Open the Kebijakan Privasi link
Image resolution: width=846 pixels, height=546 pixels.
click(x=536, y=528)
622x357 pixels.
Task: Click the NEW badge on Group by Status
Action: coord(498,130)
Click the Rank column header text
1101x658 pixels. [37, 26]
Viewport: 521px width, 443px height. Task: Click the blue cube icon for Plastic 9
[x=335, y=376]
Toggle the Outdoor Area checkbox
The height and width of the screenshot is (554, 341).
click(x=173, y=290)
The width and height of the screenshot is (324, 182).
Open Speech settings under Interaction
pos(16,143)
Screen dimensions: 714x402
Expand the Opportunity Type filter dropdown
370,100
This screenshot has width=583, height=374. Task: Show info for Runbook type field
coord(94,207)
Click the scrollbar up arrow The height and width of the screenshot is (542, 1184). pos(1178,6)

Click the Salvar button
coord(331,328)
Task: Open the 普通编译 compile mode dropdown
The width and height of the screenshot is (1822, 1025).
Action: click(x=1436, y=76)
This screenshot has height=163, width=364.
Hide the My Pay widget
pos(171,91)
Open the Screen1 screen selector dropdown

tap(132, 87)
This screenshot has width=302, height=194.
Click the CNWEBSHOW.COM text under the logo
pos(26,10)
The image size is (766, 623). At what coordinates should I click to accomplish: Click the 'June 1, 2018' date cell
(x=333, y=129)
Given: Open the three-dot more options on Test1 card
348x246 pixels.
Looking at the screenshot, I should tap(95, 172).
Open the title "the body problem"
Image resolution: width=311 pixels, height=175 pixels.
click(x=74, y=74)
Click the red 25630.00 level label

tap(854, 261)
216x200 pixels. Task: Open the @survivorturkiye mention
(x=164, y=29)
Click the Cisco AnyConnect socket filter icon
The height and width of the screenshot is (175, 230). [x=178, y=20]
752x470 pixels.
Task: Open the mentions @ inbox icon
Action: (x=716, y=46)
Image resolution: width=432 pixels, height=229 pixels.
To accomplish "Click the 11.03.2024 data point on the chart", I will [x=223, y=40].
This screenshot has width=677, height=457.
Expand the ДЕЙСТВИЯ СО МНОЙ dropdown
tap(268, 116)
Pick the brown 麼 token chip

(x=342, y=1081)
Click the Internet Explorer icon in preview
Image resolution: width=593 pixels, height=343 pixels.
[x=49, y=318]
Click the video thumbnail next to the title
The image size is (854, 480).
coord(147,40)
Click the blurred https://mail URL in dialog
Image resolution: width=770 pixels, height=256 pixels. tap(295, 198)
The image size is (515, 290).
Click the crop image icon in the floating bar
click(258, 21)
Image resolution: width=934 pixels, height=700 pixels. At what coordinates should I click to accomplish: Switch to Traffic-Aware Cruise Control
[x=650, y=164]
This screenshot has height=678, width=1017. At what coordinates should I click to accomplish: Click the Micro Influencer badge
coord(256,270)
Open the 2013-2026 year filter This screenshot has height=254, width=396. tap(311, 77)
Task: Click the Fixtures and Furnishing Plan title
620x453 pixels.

[Problem statement] The records must be given again in full, exactly as they were written.

[Response area]
Open the Kebijakan Privasi link
Image resolution: width=846 pixels, height=546 pixels.
click(x=536, y=528)
622x357 pixels.
Task: Click the NEW badge on Group by Status
Action: coord(498,130)
Click the Rank column header text
1101x658 pixels. [37, 26]
Viewport: 521px width, 443px height. Task: Click the blue cube icon for Plastic 9
[x=335, y=376]
Toggle the Outdoor Area checkbox
The height and width of the screenshot is (554, 341).
click(x=173, y=290)
The width and height of the screenshot is (324, 182).
Open Speech settings under Interaction
pos(16,143)
Screen dimensions: 714x402
Expand the Opportunity Type filter dropdown
370,100
This screenshot has width=583, height=374. Task: Show info for Runbook type field
coord(94,207)
Click the scrollbar up arrow The height and width of the screenshot is (542, 1184). pos(1178,6)

Click the Salvar button
coord(331,328)
Task: Open the 普通编译 compile mode dropdown
The width and height of the screenshot is (1822, 1025).
Action: click(x=1436, y=76)
This screenshot has height=163, width=364.
Hide the My Pay widget
pos(171,91)
Open the Screen1 screen selector dropdown

tap(132, 87)
This screenshot has width=302, height=194.
Click the CNWEBSHOW.COM text under the logo
pos(26,10)
The image size is (766, 623). At what coordinates should I click to accomplish: Click the 'June 1, 2018' date cell
(x=333, y=129)
Given: Open the three-dot more options on Test1 card
348x246 pixels.
Looking at the screenshot, I should tap(95, 172).
Open the title "the body problem"
Image resolution: width=311 pixels, height=175 pixels.
click(x=74, y=74)
Click the red 25630.00 level label

tap(854, 261)
216x200 pixels. Task: Open the @survivorturkiye mention
(x=164, y=29)
Click the Cisco AnyConnect socket filter icon
The height and width of the screenshot is (175, 230). [x=178, y=20]
752x470 pixels.
Task: Open the mentions @ inbox icon
Action: (x=716, y=46)
Image resolution: width=432 pixels, height=229 pixels.
To accomplish "Click the 11.03.2024 data point on the chart", I will [x=223, y=40].
This screenshot has width=677, height=457.
Expand the ДЕЙСТВИЯ СО МНОЙ dropdown
tap(268, 116)
Pick the brown 麼 token chip

(x=342, y=1081)
Click the Internet Explorer icon in preview
Image resolution: width=593 pixels, height=343 pixels.
[x=49, y=318]
Click the video thumbnail next to the title
The image size is (854, 480).
coord(147,40)
Click the blurred https://mail URL in dialog
Image resolution: width=770 pixels, height=256 pixels. tap(295, 198)
The image size is (515, 290).
Click the crop image icon in the floating bar
click(258, 21)
Image resolution: width=934 pixels, height=700 pixels. At what coordinates should I click to accomplish: Switch to Traffic-Aware Cruise Control
[x=650, y=164]
This screenshot has height=678, width=1017. At what coordinates should I click to accomplish: Click the Micro Influencer badge
coord(256,270)
Open the 2013-2026 year filter This screenshot has height=254, width=396. tap(311, 77)
Task: Click the Fixtures and Furnishing Plan title
620x453 pixels.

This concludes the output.